All the linkages can be utilized and no specific restrictions have to be initially considered. However, analyzing the different linkage criteria according to the way they operate, Single and Complete linkages reduce the fitness to a single similarity between a pair of variables, which usually hinder to reflect the distribution of the variables in a cluster. This may lead to produce undesirable clusters. In addition, Single-linkage produces chaining effects when variables are close together, identifying long chain-like clusters. Complete-linkage overcomes this problem, but it is sensitive to outliers. On the other hand, Centroid and Median linkages may produce inversions, which occurs when two clusters being merged appear closer to each other than pairs of clusters merged earlier.

In general, Ward is the most common and utilized approach, and it can be used with both interval-scaled and symmetric binary variables. It minimizes the loss of information between the individual variables and the cluster centroid level. Previous studies have proved that, in a broad context, Ward behaves better than other linkage methods (Saraçli et al., 2013).

As for asymmetric binary data, Jaccard distance, together with the previously commented clustering linkages can be utilized. However, it is more recommendable to utilize monothetic approaches such as DIVCLUS-T (Chavent et al., 2007) or MONA (Kaufman & Rousseeuw, 2009).

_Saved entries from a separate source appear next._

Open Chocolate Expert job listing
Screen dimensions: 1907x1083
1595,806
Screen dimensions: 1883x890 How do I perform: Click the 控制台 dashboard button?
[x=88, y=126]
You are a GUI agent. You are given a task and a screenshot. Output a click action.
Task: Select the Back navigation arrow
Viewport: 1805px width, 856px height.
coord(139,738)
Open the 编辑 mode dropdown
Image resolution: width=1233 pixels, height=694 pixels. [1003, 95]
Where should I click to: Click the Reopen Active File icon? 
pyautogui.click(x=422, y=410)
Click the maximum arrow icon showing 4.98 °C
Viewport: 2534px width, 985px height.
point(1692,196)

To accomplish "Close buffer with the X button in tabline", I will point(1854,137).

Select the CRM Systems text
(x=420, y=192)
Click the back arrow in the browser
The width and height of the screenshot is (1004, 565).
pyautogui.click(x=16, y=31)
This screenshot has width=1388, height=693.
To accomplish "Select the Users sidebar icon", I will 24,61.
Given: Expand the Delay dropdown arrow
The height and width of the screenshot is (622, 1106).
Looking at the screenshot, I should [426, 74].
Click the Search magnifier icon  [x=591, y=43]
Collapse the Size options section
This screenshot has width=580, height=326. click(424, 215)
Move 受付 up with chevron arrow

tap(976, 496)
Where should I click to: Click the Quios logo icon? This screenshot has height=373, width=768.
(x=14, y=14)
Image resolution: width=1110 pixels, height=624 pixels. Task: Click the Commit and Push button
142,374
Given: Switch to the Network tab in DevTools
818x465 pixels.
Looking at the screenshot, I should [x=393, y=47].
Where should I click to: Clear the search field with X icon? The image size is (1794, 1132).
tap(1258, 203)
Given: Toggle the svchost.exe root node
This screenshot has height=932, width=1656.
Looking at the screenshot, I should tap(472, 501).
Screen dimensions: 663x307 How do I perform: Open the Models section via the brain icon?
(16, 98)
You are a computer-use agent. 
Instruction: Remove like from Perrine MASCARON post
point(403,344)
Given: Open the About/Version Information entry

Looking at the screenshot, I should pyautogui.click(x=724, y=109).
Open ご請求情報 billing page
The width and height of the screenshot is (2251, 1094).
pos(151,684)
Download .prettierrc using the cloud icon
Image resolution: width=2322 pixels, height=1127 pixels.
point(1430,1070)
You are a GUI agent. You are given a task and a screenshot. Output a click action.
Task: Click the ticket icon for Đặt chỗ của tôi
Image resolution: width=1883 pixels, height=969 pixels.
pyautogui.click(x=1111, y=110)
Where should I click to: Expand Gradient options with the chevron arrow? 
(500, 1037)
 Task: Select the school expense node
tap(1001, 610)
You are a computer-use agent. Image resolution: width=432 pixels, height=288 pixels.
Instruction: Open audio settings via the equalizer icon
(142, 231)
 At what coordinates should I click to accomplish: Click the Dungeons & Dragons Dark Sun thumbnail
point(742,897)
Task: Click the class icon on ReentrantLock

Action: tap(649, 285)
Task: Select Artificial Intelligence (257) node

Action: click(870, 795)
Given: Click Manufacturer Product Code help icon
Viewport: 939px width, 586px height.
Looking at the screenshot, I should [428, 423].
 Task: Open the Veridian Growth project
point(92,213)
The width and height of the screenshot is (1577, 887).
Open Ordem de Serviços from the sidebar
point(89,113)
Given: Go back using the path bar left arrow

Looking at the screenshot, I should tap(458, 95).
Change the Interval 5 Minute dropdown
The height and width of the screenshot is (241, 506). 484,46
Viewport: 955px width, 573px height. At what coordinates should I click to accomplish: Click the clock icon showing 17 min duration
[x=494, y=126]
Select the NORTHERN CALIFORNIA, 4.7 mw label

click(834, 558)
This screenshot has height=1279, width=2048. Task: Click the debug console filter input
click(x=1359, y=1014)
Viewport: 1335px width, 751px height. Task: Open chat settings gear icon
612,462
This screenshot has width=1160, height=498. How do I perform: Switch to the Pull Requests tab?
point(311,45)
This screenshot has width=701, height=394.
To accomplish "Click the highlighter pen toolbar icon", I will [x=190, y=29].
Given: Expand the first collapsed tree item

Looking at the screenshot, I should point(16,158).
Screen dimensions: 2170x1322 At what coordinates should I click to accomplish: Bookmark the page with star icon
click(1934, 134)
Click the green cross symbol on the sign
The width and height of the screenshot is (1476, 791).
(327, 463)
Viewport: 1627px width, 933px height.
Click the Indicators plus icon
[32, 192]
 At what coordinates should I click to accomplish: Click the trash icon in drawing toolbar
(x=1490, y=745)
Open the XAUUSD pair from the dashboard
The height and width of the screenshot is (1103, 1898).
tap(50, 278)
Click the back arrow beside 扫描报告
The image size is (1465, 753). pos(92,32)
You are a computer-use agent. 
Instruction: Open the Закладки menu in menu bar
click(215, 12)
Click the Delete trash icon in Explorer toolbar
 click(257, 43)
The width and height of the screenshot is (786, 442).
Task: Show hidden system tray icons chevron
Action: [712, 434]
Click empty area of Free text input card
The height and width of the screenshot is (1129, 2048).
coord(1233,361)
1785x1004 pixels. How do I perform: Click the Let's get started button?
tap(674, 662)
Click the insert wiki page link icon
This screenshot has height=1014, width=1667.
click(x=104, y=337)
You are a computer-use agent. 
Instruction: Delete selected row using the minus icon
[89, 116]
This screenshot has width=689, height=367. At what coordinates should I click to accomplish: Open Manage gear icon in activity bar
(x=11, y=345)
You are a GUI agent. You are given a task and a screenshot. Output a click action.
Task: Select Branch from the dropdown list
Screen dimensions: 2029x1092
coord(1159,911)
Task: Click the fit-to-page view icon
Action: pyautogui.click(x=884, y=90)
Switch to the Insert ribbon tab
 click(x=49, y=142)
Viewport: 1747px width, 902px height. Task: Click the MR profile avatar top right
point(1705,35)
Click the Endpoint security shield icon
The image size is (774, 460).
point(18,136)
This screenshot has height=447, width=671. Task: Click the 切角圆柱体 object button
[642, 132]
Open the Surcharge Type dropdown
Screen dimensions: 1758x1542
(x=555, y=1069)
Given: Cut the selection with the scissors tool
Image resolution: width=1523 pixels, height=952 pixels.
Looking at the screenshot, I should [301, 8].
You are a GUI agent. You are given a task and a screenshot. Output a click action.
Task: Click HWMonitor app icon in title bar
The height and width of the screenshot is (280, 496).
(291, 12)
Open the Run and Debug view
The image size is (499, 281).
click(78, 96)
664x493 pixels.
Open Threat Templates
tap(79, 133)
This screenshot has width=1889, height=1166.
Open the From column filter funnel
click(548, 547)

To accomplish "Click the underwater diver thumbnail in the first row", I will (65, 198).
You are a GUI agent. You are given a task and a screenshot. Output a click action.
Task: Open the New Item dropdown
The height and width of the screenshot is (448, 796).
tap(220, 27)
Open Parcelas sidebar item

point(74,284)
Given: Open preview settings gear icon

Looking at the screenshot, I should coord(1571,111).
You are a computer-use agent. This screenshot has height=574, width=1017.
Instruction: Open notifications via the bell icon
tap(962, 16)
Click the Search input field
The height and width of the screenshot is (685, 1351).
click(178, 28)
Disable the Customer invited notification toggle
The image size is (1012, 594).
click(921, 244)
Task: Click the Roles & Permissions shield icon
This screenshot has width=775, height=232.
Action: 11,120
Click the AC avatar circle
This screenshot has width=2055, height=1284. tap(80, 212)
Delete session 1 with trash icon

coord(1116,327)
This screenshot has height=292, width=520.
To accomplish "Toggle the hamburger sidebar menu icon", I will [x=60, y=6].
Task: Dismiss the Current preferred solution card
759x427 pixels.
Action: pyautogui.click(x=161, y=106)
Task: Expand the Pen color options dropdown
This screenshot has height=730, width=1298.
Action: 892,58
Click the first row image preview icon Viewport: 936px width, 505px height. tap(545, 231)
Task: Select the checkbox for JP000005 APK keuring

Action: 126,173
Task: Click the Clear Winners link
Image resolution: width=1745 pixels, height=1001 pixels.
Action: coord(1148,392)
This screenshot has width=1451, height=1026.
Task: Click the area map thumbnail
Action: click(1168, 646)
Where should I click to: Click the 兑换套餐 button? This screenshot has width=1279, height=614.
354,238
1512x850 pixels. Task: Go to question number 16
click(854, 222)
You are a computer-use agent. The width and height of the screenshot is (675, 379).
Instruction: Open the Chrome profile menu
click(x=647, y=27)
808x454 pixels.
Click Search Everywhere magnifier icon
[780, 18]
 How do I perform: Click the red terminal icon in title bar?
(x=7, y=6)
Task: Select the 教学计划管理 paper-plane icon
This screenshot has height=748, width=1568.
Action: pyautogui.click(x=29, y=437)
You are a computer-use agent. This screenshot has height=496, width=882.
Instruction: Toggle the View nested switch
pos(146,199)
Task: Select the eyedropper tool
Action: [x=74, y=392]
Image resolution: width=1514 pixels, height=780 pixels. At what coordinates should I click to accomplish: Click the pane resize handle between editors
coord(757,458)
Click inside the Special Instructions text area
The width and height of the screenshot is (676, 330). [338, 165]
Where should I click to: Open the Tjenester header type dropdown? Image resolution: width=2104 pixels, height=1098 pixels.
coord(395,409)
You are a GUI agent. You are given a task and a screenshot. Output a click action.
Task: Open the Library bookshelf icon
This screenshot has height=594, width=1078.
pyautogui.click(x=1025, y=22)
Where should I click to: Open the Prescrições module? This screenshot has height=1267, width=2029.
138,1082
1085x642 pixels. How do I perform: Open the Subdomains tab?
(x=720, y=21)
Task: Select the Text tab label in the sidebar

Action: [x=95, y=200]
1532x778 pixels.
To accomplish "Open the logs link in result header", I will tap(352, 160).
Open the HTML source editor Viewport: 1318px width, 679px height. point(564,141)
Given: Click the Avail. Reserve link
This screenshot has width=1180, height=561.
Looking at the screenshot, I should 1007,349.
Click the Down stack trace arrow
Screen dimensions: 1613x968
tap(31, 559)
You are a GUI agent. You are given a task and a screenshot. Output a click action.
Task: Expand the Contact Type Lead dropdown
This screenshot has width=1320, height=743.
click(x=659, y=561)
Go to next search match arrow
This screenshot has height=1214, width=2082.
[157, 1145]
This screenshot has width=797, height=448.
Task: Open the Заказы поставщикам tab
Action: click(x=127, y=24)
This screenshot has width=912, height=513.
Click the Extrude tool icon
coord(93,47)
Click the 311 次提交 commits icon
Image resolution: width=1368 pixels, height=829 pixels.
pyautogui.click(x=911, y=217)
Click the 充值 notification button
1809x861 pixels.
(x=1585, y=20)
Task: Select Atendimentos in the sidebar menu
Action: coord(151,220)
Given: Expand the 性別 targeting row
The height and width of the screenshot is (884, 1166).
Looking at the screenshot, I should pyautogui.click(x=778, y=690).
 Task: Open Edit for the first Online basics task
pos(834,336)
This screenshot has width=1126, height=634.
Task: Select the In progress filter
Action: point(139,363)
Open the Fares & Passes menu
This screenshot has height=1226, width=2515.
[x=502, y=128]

Once the dendrogram has been produced, a final step consists in analyzing the goodness of the solution obtained. To this end, the Cophenetic Correlation Coefficient (CCC) can be used to analyze the goodness of a dendrogram (Saraçli et al., 2013). CCC can be defined as follows:

$CCC = \frac{\sum_{i<j}(x(i,j) - \bar{x})(t(i,j) - \bar{t})} {\sqrt{[\sum_{i<j}(x(i,j)-\bar{x})^2][\sum_{i<j}(t(i,j)-\bar{t})^2]}}$

Where x(i,j) represents the ordinary Euclidean distance between variables i and j, t(i,j) represents the dendrogrammatic distance (i.e., the height of the node at which these two variables are first joined together) between the model points T_i and T_j, $\bar{x}$ represents the average value of x(i,j) and $\bar{t}$ represents the average value of t(i,j).

In brief, CCC describes the linear correlation between the dissimilarities of each pair of variables and their corresponding cophenetic distances. The cophenetic distances represent an intergroup dissimilarity measure of two variables that were merged in the same cluster. This method has been used in different domains to analyze whether a dendrogram represents an appropriate solution or not. This way, a high correlation (closer to 1) among the original distances and the cophenetic ones indicates a high goodness for a given dendrogram.

There exist other approaches intended to compare two different dendrograms in order to analyze which solution is the best suited. On the one hand, the Robinson-Foulds metric, also known as symmetric difference metric (Pattengale et al., 2007), can be used to calculate the topological distances between two dendrograms. This metric represents the number of branches in a given dendrogram with a combination of variables that exist in it but not in any subtree of the compared dendrogram plus the same computation on the other way round. This way, two dendrograms can be considered similar if they are isomorphic and their isomorphism preserves the labeling. On the other hand, the Baker-Hubert Gamma index (Desgraupes, 2013) can be used to obtain the correlation among two dendrograms. This index provides a concordance measure that indicates that two dendrograms are concordant if the values classify in the same order in both dendrograms. As well as CCC, Gamma index provides values between -1 and 1. Values closer to 0 indicate that two dendrograms are not statistically similar.